The Government of Equatorial Guinea demonstrated a slight increase in its efforts to prevent trafficking during the reporting period. Although it did not launch any anti-trafficking informational or educational campaigns for the general public, a new working-level committee to combat trafficking in persons was created in May 2012, made up of representatives from the Ministries of Interior, Women’s and Social Affairs, Justice, Foreign Affairs, and the Office of the President. This committee began to develop a new national action plan in cooperation with UNDP, though it has yet to be finalized.
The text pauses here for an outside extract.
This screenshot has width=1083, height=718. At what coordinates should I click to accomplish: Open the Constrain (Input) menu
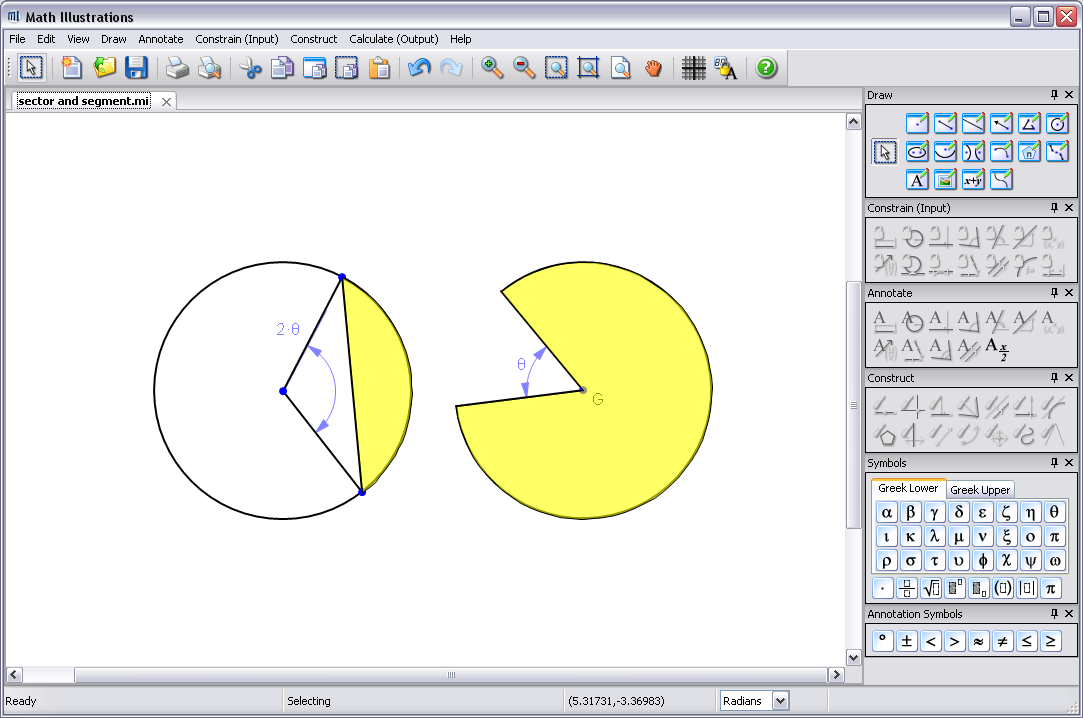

The government continued to issue new residency cards to foreigners that contain biometric and holographic security features; these cards were first introduced in 2011 and although old identity cards are still in circulation, the government has made significant progress in replacing them during the reporting period. The government did not participate in or implement any programs to address forced child labor and did not identify a single child labor victim despite having approximately 100 labor inspectors dedicated to documenting labor infractions. It did not undertake any discernible measures to reduce the demand for commercial sex acts during the year.